#### ASSIGNED TASK
When the word "text" shows up in a line of the data below, copy that whole line.

--------------------

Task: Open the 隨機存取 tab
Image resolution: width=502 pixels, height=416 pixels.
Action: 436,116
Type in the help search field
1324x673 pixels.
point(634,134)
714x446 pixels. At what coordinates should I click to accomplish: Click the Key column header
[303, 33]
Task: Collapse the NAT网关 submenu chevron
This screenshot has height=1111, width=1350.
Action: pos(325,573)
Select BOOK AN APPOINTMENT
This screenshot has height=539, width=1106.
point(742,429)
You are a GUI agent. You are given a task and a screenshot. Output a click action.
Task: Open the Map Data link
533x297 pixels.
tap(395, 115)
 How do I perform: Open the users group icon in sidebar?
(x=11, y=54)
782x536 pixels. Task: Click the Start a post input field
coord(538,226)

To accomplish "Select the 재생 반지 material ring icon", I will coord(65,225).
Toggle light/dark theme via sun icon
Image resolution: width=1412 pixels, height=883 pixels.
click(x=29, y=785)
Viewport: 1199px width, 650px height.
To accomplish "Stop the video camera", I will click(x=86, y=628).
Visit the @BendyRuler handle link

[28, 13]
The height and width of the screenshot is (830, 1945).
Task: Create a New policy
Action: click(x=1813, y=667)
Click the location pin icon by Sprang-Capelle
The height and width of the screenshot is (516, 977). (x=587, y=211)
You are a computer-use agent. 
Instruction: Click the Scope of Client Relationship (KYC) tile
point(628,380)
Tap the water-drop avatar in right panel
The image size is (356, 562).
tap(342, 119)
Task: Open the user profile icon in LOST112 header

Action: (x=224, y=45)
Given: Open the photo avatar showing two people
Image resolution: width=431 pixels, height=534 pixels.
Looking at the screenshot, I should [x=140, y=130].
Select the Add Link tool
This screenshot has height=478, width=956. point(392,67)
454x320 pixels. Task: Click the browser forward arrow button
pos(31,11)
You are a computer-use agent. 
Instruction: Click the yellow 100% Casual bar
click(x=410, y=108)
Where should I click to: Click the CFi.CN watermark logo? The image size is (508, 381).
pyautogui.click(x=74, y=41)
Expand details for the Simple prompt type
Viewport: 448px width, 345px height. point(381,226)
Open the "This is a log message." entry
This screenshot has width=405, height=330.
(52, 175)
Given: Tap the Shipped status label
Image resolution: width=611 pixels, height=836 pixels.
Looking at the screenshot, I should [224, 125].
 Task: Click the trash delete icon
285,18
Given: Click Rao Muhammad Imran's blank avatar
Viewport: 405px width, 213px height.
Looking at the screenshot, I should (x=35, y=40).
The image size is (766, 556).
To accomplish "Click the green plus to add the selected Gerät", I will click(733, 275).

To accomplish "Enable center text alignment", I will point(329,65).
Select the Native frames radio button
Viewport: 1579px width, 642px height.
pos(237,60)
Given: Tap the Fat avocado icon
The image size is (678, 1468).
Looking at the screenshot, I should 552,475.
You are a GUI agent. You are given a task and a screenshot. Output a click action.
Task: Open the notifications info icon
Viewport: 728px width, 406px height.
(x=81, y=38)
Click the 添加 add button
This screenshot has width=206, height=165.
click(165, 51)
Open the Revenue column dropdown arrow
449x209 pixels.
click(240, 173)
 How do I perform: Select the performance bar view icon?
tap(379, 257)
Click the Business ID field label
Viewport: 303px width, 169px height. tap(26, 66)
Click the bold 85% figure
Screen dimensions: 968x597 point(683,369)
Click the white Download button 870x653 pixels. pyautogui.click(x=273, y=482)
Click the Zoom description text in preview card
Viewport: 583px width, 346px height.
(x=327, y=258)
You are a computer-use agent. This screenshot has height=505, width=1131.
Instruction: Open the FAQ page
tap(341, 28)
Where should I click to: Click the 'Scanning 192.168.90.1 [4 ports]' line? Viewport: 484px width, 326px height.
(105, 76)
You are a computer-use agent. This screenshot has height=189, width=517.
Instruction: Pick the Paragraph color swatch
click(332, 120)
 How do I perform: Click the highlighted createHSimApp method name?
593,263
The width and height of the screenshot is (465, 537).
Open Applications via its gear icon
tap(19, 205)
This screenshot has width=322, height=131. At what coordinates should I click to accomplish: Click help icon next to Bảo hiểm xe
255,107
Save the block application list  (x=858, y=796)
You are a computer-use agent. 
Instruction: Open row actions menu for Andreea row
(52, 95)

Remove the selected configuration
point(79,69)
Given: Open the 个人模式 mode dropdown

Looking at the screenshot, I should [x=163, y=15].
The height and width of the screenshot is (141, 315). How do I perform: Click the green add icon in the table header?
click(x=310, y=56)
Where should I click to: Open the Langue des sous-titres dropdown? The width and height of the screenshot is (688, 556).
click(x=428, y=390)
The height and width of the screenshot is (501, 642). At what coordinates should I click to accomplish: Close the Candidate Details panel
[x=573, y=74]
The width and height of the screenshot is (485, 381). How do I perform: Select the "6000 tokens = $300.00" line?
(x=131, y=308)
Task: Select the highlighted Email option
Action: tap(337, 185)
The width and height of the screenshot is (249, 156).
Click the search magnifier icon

--------------------

#### OUTPUT
To accomplish "Enable center text alignment", I will point(329,65).
Click the Zoom description text in preview card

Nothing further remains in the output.